7. The Art of Sampling in the Metall auf Metall case: a new form of artistic expression or mere infringement of copyright and related rights?

In Germany, the tension between copyright and artistic interests arising out of the ambiguous legal position of sampling has played out for almost twenty years in the Metall auf Metall case, subsequently referred to the Court of Justice of the European Union (the CJEU). As Paulina Julia Perkal explains, the dispute has its roots in the copyright claim of the members of Kraftwerk, electronic music pioneers, against Moses Pelham, a music producer, over a two-second sample dated from 1977. The main subject of the three legal proceedings concerned the extraction of a two-second sequence of rhythms from the composition ‘Metall auf Metall’ by Kraftwerk and the inclusion of the rhythm in the song ‘Nur Mir’ (written by Moses and performed by Sabrina Serlur). Kraftwerk claimed that using their sample in a loop and including it in a song constitutes an infringement of their producers’ rights and therefore asked for an injunction against further distribution of the song.

8. HEKS’NKAAS at the CJEU: the end of a cheese-war or the beginning of a new copyright era?

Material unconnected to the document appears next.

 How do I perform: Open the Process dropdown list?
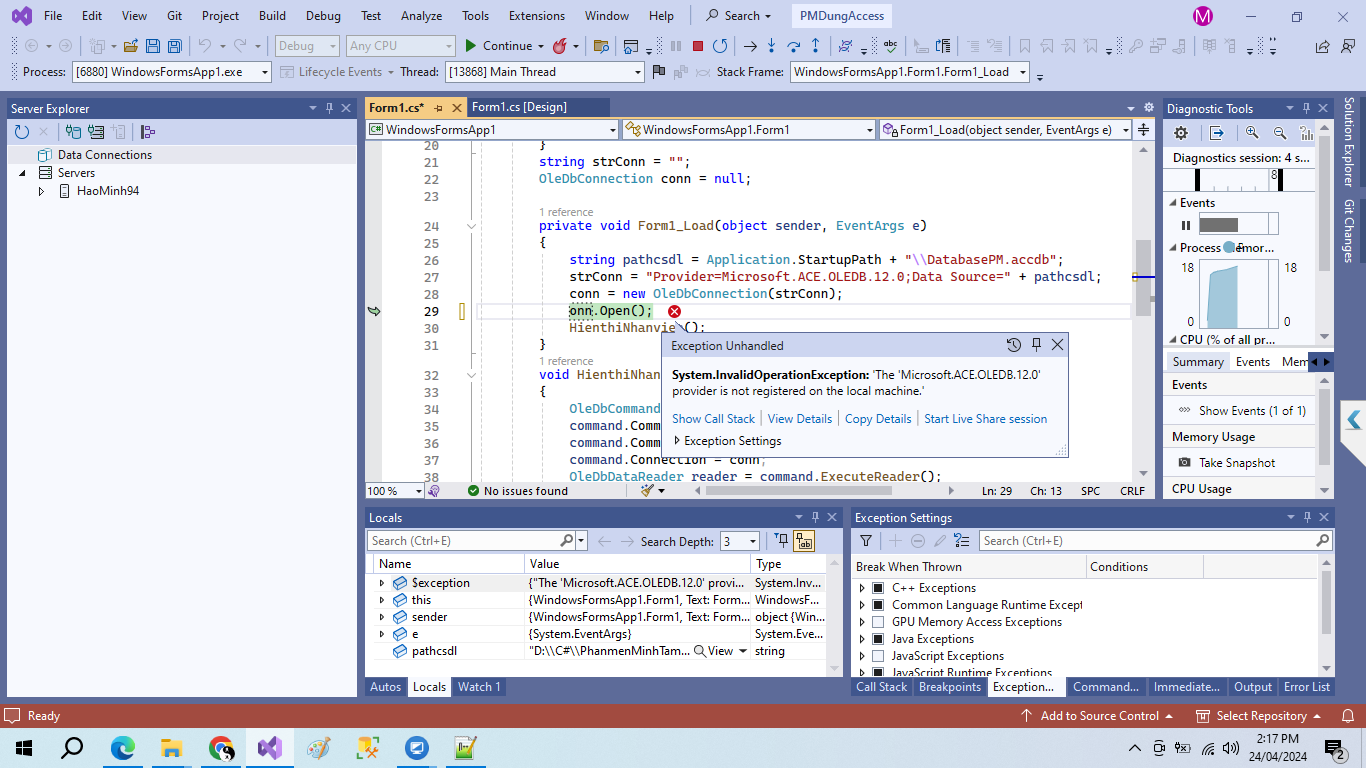point(264,72)
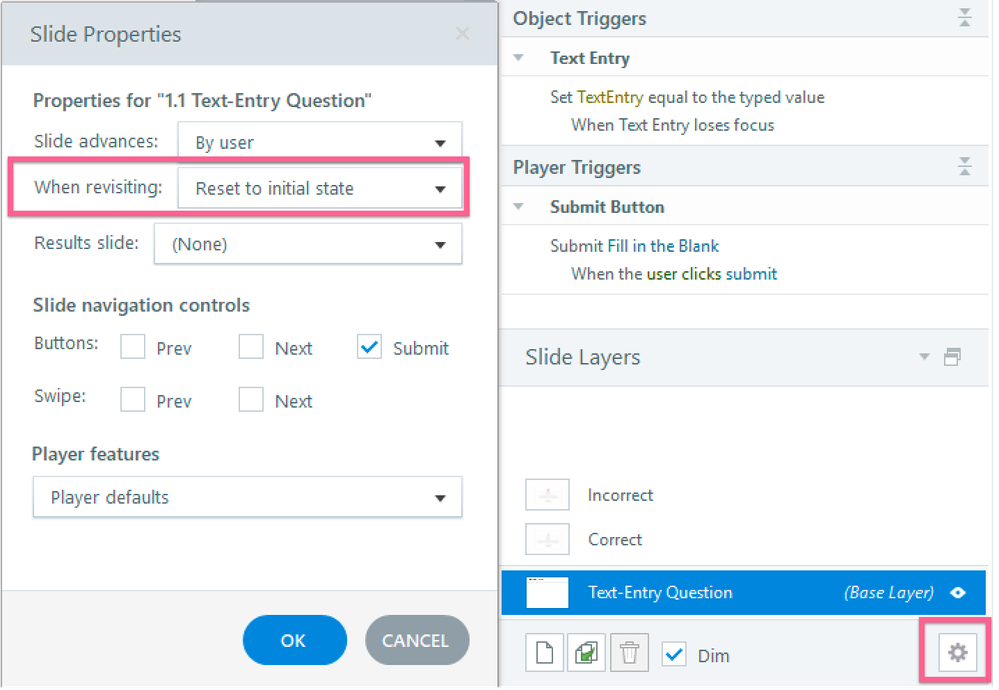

On 4 June 2018, one of the core concepts of copyright – the copyright work – was disputed at the Court of Justice of the European Union (CJEU). The “cheese battle”, which started in 2015 at the Court of First Instance in Gelderland (the Netherlands) between HEKS’NKAAS (applicant) and ‘Witte Wievenkaas’ (defendant), resulted in a copyright war at EU level. Not only did the issue lead to unprecedented events, such as the cheese-tasting by judges in a parallel dispute between Heks’nkaas and Magic cheese, but also to unforeseen implications: defining or refining the scope of copyright law. This post discusses the arguments put forward by the parties at the CJEU hearing.

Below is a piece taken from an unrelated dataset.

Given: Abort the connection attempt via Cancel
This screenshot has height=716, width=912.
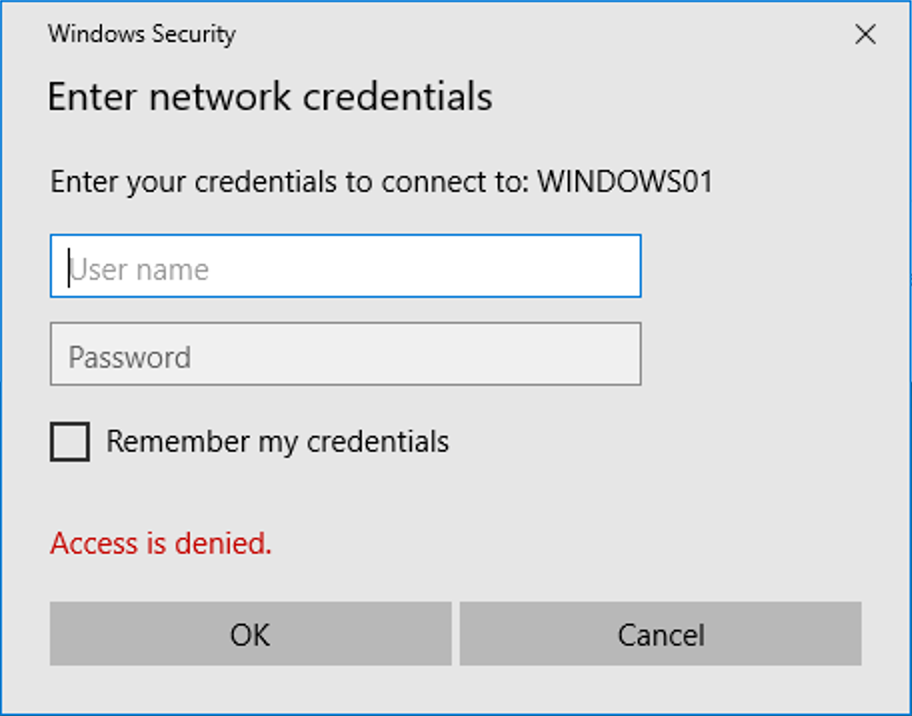Looking at the screenshot, I should pyautogui.click(x=661, y=634).
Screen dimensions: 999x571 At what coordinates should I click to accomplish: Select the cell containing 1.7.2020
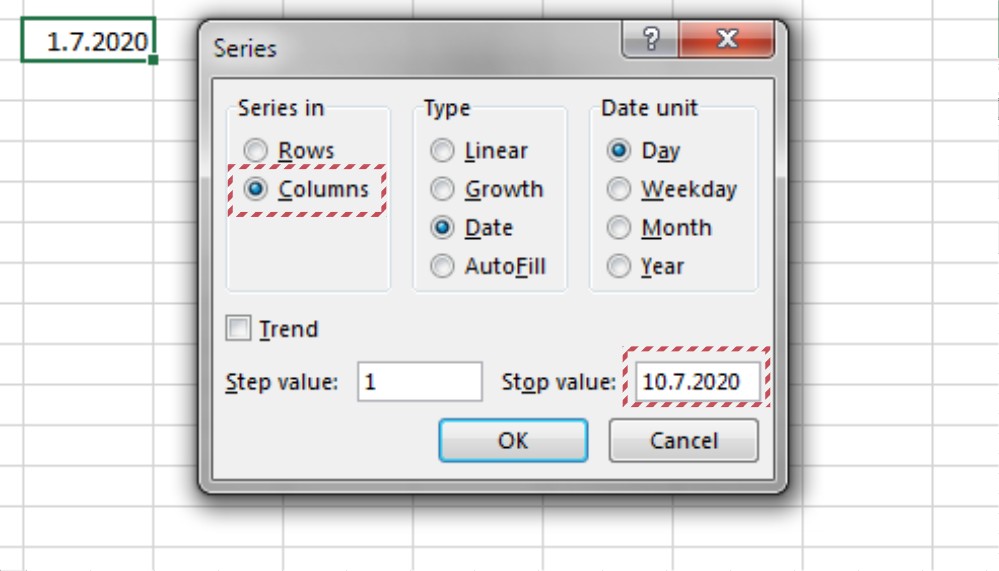coord(88,41)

9. How much do we know about notice-and-takedown? New study tracks YouTube removals

The European Union is working on a dramatic change to the regime that governs the liability of online intermediaries established with the E-Commerce Directive (Directive 2000/31/EC). Given the virulence of debate, and the huge economic and cultural impacts of the regulatory approach adopted, it is surprising how little is known about the functioning of the regime as it currently operates. After nearly two decades of “notice-and-takedown” it should be possible to rely on a body of empirical research for policy making. Using data collected from user-generated music parodies on YouTube, Martin Kretschmer and Kristofer Erickson explain how they studied the pattern of takedowns over a five-year period, because there was very little known about why rightsholders act to request removal of content. They also wanted to know if rightsholders were actually as sensitive as they claimed over a proposed exception for purposes of parody, introduced in the UK in 2014. The data consisted of 1,834 parody videos, based on 343 commercially successful pop songs that charted in the UK for at least 1 month in 2011. This technique allowed them to study features of the original music track as well as its parody off-shoots, to see whether any had a significant effect.

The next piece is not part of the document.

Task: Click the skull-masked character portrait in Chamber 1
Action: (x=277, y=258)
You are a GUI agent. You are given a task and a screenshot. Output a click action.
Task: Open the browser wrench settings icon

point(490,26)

10. The EU’s Controversial Digital Single Market Directive – Part II: Why the Proposed Mandatory Text- and Data-Mining Exception Is Too Restrictive

The proposed European Digital Single Market (DSM) Directive would mandate a new copyright exception to enable nonprofit research and cultural heritage institutions to engage in text- and data-mining (TDM). The European Commission and the Council recognize that digital technologies have opened up significant opportunities for using TDM techniques to make new discoveries by computational analysis of large data sets. These discoveries can advance not only natural but also human sciences in ways that will benefit the information society. In the second part of her article, Professor Pamela Samuelson discussed why the proposed exception is too restrictive and could make it hard for EU-based entities to compete with American and Japanese firms whose laws provide them with much greater freedom to engage in TDM analyses.